• BLOC DE TEXTE:
L’Église catholique peut-elle renoncer au pouvoir ?
Notre ami Jean Lavoué nous fait part de cet article qu’il a rédigé pour la revue Golias.
La persistance du « dieu pervers »
Beaucoup d’informations scandaleuses concernant des abus dans l’Église catholique ces derniers mois (Chili, Pennsylvanie, Irlande) ne nous parlent-elles pas du rapport problématique de cette institution à la sexualité ? Les conséquences en sont, hélas, dramatiques. Que dire des 350 000 femmes qui se font avorter clandestinement en Argentine chaque année et de la centaine qui en meurent (Cf. Le récent soutien de l’Église au vote du sénat)? Que dire de l’absence de reconnaissance de l’homosexualité comme dimension à part entière de la sexualité humaine (Cf. L’effondrement récent de la référence en la matière, Tony Anatrella, ou le malheureux faux-pas du pape François à son retour du Chili) ? Que dire de la place inacceptable et intenable réservée aux femmes dans cette institution (Où peut-on trouver ailleurs aujourd’hui la revendication assumée d’une telle posture exclusivement masculine et patriarcale?)? Que dire du rapport entre chasteté obligatoire et abus de pouvoir de toutes sortes (à l’égard des religieuses entre autres… ça commence à se dire, mais aussi des laïcs, des enfants), alcoolisme et dépendances diverses… ? Que dire de la difficulté de trouver dans ce contexte des candidats au ministère ordonné (sans parler des enjeux identitaires accompagnant aujourd’hui fréquemment ces rares candidatures…) ? Que dire des femmes clandestines, souvent en souffrance, impliquées dans la double vie de nombreux prêtres… ? Que dire des interdits sacramentaires frappant les divorcés ? Que dire de la culture du secret dans l’Église romaine qui a gravement abusé le pape François lui-même lors de son récent voyage au Chili ?… La liste pourrait s’allonger encore au sujet de ces nombreux aspects cachés et tabous concernant une institution malade et son rapport à ce que Maurice Bellet nommait « le dieu pervers ». Il existe peut-être des bulles où cet idéalisme devient une sorte d’art de vivre et de résistance face à la réalité d’une sexualité, durement mise à l’épreuve pour les hommes et des femmes de ce temps confrontés à “la tyrannie du plaisir”. Mais pour l’essentiel cette attitude, qui entretient l’intransigeance de l’Église en la matière, a pour conséquence l’éloignement irrémédiable de ces hommes et de ces femmes (voir en ce moment les nombreuses demandes de chrétiens en Argentine d’être débaptisés) et l’incapacité grandissante de l’institution, fondée sur cet idéalisme et ce déni du réel, de leur adresser une parole de compassion, de tendresse et d’humanité…
La tentation du déni
Il est d’usage dans les milieux catholiques de refuser le lien entre statut du prêtre et abus sur les enfants, de renvoyer ces faits souvent prescrits au passé, les « malades » ayant été écartés, de minimiser l’importance des chiffres, ou encore d’attirer l’attention sur le fait que 80% des délits sexuels sur mineurs se déroulent au sein des familles et concernent donc surtout des hommes mariés.

• DONNÉES ENREGISTRÉES:
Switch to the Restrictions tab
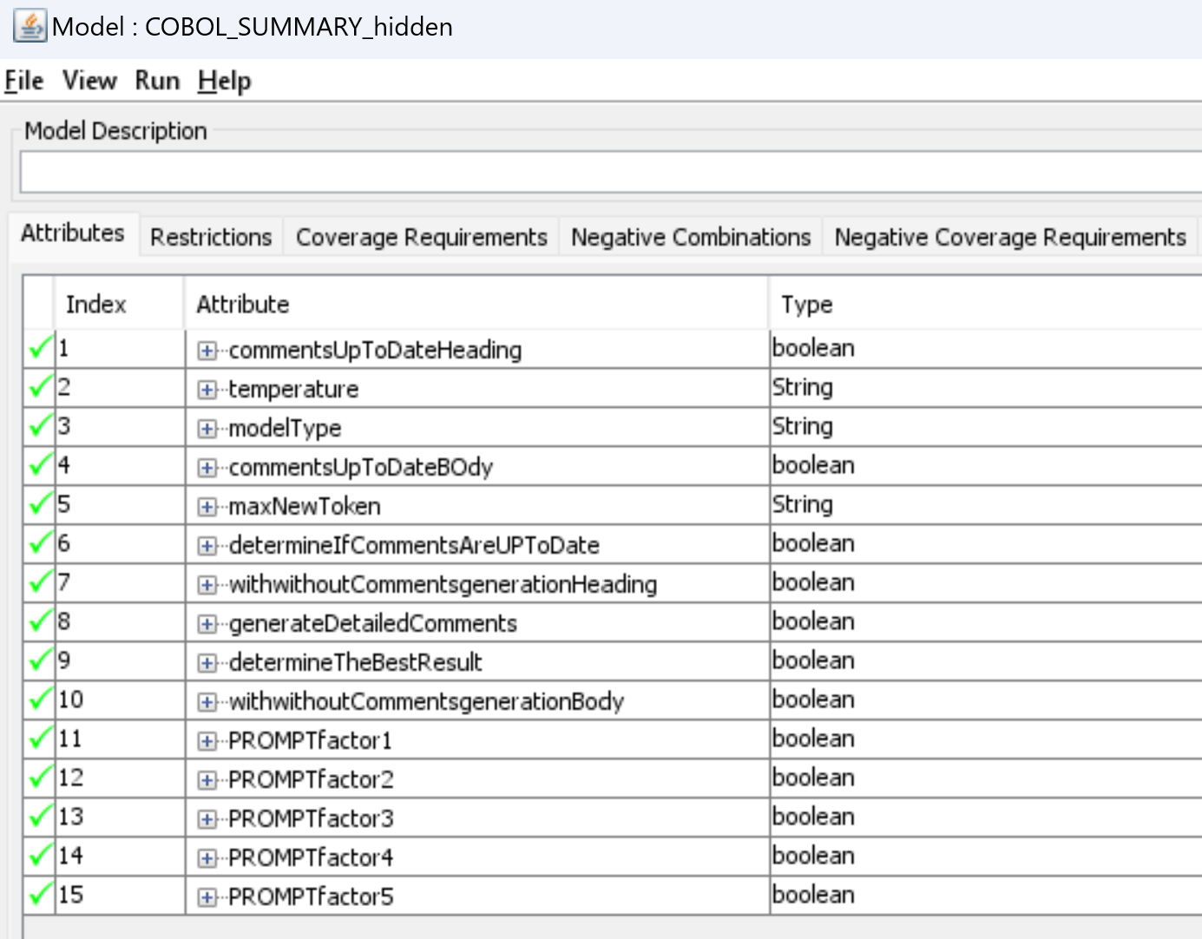point(211,237)
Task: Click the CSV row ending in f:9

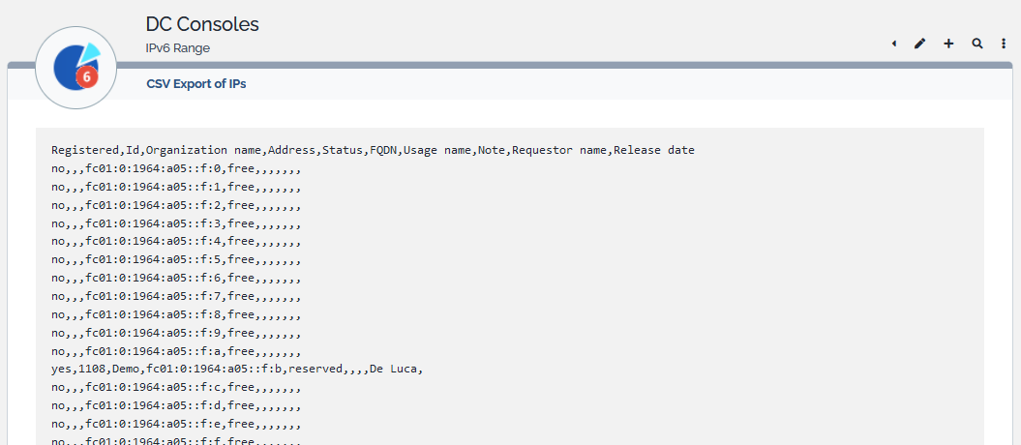Action: [x=176, y=333]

• TRAVAIL DEMANDÉ:
[1] Que dit l’article sur l’Église catholique et le pouvoir pour répondre à chacune de ces questions ?
(a) Pour quelle revue Jean Lavoué a-t-il rédigé son article ?
(b) Combien de femmes se font avorter clandestinement en Argentine chaque année ?
(c) Quelle part des délits sexuels sur mineurs se déroule au sein des familles, selon ce qu’on rappelle d’usage dans les milieux catholiques ?
[2] Ces affirmations sont-elles conformes à l’article sur l’Église catholique et le pouvoir ? Répondez par oui ou non, en citant les mots du texte qui tranchent.
(a) L’expression « le dieu pervers » est attribuée à Maurice Bellet.
(b) La culture du secret a épargné le pape François lors de son voyage au Chili.
(c) Des chrétiens d’Argentine demandent à être débaptisés.
[3] Pouvez-vous reprendre l’article sur l’Église catholique et le pouvoir juste après sa dernière phrase ?
Le matériel est indépendant de l’article sur l’Église catholique et le pouvoir.

• RÉPONSES ATTENDUES:
[1]
(a) Pour la revue Golias.
(b) 350 000 femmes.
(c) 80 %.

[2]
(a) Oui : « ce que Maurice Bellet nommait « le dieu pervers » ».
(b) Non : « la culture du secret dans l’Église romaine qui a gravement abusé le pape François lui-même lors de son récent voyage au Chili ».
(c) Oui : « les nombreuses demandes de chrétiens en Argentine d’être débaptisés ».

[3]
Cette lecture gomme en fait le pourcentage alarmant des hommes d’Église impliqués. Le pape François reconnaissait le 13 juillet 2014 (interview Répubblica) 2 % de prêtres abuseurs dans les rangs de l’Église qui comptent aujourd’hui 414 000 prêtres : soit 8280 prêtres ou religieux. La Justice parle en Australie de 7 % ! Au cours de la décennie 70, ce pourcentage atteint plus de 10% aux États-Unis. L’Église n’avait pas alors pris la mesure des conséquences de la mutation concernant les nouveaux enjeux de la sexualité et du rapport hommes-femmes : dans l’hypocrisie institutionnelle, de nombreux prêtres y ont été confrontés de manière dramatique.
Il faut cesser de détourner le regard par rapport à la responsabilité de l’institution dans ce désastre, même si elle a déjà beaucoup fait : les chiffres se sont heureusement effondrés depuis les années 80. Chaque prêtre pédophile s’est montré coupable d’actes d’une extrême gravité, mais le rôle de ceux qui ont couvert de tels faits depuis des décennies, plutôt que de chercher à remédier aux raisons qui en sont la cause, est tout aussi gravissime.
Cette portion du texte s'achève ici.